Below, you can read the question of KKE MEP Kostas Papadakis and the answer given by EU Commissioner Vera Jourová:
Question for written answer E-006253/2020 to the Commission.
Subject: New anti-Communist amendment adopted in the Slovak Parliament
Slovakia’s right-wing coalition government has signed a new anti-communist amendment into the 1996 law on the ‘immorality and illegality of the communist system’, following its approval by the Slovak Parliament.
The repressive law seeks to criminalise communist ideology and enforce penalties for actions by communists and working, grassroots forces fighting barbaric anti-grassroots measures.

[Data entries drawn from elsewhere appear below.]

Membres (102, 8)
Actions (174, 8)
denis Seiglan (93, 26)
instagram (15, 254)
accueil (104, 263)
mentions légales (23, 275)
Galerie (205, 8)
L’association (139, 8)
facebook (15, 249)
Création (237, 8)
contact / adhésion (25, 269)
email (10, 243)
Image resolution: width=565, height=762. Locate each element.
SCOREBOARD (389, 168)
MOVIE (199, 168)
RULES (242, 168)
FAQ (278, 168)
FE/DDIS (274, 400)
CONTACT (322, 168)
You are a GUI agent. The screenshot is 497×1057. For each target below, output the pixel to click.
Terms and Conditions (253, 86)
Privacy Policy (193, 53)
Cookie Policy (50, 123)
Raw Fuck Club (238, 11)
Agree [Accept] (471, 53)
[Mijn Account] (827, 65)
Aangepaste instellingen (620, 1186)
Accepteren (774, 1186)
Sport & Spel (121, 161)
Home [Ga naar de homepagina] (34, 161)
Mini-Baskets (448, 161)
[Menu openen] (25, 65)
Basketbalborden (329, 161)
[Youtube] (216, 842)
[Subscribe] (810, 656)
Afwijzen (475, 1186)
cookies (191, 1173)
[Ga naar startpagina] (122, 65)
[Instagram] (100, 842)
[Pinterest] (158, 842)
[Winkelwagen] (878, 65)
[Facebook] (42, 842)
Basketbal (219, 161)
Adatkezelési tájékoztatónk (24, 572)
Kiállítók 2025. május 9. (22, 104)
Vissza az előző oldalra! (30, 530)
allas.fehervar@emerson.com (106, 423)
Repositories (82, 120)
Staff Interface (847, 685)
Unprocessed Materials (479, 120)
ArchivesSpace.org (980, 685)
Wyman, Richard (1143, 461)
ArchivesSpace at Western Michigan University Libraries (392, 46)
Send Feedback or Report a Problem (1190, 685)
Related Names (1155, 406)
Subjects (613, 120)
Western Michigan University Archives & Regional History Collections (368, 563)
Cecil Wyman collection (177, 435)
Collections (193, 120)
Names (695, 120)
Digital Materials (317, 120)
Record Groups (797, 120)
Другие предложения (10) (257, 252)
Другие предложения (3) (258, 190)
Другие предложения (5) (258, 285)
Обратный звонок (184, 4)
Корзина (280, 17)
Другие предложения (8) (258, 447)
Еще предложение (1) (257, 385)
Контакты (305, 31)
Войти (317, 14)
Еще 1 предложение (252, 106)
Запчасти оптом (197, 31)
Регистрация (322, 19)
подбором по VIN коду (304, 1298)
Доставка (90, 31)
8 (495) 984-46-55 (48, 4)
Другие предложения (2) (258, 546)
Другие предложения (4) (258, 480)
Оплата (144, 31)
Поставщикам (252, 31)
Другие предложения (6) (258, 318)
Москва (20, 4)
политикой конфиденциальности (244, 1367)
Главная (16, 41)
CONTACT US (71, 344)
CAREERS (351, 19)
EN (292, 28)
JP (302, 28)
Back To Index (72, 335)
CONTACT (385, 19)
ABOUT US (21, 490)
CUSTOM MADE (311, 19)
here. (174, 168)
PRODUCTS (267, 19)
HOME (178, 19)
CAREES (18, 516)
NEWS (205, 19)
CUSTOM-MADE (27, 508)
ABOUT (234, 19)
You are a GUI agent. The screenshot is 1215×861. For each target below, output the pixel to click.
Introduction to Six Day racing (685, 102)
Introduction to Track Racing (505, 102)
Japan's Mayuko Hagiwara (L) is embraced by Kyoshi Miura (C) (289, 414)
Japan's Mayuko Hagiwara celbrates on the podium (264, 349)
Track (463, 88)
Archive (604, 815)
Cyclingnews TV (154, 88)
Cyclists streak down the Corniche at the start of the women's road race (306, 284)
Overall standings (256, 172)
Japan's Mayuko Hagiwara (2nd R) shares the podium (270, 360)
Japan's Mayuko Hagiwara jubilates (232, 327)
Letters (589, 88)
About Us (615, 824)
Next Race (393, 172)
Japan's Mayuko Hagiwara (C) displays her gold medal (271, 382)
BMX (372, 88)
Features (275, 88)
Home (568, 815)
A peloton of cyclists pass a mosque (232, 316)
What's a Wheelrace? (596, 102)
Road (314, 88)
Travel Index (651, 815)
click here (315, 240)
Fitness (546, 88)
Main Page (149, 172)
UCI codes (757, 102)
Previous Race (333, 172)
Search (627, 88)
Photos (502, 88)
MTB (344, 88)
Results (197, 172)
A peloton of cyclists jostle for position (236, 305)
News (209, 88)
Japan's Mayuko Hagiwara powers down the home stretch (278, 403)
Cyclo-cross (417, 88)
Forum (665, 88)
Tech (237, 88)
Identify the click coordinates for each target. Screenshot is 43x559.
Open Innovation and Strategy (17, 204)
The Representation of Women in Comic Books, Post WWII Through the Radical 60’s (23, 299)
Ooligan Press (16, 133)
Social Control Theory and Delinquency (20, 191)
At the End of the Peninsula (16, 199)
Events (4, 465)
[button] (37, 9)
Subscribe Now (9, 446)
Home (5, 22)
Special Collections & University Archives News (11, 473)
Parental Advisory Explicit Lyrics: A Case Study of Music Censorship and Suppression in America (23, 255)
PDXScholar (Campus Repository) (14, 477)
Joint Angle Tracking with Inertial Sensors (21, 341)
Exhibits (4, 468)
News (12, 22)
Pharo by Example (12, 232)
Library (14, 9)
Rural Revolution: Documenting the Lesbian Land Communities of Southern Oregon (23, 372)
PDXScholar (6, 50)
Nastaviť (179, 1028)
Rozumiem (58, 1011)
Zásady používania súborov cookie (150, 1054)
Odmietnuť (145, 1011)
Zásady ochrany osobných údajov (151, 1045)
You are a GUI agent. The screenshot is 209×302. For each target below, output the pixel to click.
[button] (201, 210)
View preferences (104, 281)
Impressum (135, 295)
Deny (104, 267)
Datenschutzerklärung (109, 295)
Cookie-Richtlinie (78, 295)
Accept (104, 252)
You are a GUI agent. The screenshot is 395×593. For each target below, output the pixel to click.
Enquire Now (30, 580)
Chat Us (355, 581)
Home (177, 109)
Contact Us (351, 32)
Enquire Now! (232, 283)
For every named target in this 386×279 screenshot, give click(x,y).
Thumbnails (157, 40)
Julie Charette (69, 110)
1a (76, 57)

Workers in today’s Slovakia and across Europe know, however, that the nightmarish reality of capitalism is a far cry from the socialism experienced by the peoples of Europe.
In view of this:
1. How does the Commission view the unacceptable anti-communist law and the amendment adopted by the Slovak Parliament which prohibits communist ideology and symbols and considers Communist parties ‘criminal and reprehensible organisations’?
2. What is the Commission’s view of the EU’s official policy, as recorded in the institutions’ decisions, to legitimise and encourage such unacceptable and anti-democratic laws?
Answer given by Vice-President Vera Jourová on behalf of the European Commission
8 February 2021
It is for the Member States to deal with the sensitive and complex issue of addressing the past.
The Commission refers the Honourable Member to its detailed response to points addressed to it in the European Parliament resolution on the importance of European remembrance for the future of Europe.
Within its competences, however, the Commission can facilitate the process of remembrance by encouraging discussion and sharing of experiences. Preserving this memory nourishes not only the commitment of the European Union to democracy and the respect of fundamental rights, but also to the fight against modern manifestations of intolerance and extremism.